For new, full-service hotels in the midscale to high-end categories that opened from 2001 to 2005, "other income," such as sales from retail shops and other businesses not operated by the hotel, was almost 36 percent higher last year than for hotels built from 1980 to 1999, according to Boulder, Colo.- based STR Analytics, a unit of hotel-data provider STR Global.
"Newer hotels were built with more revenue efficiency in mind, and space that might have been wasted in earlier- constructed hotels was replaced in newer hotels by additional outlets and revenue-creating facilities," Carter Wilson, a director at STR Analytics, said in a telephone interview.

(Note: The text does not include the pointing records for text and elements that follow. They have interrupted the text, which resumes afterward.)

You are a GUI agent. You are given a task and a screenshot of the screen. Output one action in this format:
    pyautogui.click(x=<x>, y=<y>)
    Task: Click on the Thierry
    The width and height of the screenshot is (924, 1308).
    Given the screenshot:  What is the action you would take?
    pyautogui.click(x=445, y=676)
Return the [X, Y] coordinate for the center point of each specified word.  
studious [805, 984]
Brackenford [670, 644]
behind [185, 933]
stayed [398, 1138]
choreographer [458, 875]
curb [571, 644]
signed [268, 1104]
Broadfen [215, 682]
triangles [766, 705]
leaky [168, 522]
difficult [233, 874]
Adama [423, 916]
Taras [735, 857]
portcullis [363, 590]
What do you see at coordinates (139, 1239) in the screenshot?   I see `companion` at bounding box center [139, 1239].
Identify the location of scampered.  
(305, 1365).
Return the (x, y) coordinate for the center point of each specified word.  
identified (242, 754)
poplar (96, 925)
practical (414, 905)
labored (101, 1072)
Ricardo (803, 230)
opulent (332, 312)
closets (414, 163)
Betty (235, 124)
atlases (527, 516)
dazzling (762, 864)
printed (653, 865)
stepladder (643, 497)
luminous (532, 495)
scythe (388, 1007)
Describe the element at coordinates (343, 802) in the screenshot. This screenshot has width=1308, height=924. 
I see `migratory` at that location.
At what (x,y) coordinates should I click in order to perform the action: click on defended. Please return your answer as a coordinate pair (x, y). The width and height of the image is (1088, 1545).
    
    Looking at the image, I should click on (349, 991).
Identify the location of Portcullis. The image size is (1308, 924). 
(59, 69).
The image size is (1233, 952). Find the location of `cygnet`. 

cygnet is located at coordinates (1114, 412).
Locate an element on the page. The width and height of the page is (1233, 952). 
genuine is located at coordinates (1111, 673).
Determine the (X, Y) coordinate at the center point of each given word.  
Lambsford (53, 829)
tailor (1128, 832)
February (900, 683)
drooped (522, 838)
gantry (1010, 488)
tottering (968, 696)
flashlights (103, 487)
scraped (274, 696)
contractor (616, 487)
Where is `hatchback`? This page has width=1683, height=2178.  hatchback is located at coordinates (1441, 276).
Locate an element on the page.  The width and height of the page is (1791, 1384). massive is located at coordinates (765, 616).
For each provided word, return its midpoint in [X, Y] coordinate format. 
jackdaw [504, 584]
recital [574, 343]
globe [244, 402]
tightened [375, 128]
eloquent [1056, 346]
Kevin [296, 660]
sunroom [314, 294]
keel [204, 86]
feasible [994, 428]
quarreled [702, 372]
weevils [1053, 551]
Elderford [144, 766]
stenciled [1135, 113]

While rooftop bars have been around for decades, they only recently have become a significant source of additional income, particularly at urban hotels in such cities as New York, according to a December study by Jones Lang LaSalle Hotels, part of Chicago-based broker Jones Lang LaSalle.
In New York City, there are 35 properties ranging from midscale to luxury with a rooftop venue, many of which were recently added, Jones Lang said. Such businesses may produce revenue of as much as $120 per square foot in a month with high demand and "tend to be profitable venues," Jones Lang said in the report. That compares to $40 a square foot of room revenue during a peak-season month at an upscale hotel in a large city, according to Amelia Lim, a Jones Lang executive vice president.
"What we've been seeing in rooftop bars and other additional revenue-producing venues is the use of under-used real estate," she said in a telephone interview.
Hyatt's Andaz 5th Avenue boutique hotel at Bryant Park features a meeting venue on the second floor, called Apartment 2E, that resembles residential space with a fully equipped open kitchen in its center, a bar and an outdoor courtyard. During the day, its individual rooms are used for business meetings, and in the evening the entire space can be rented for private cooking parties.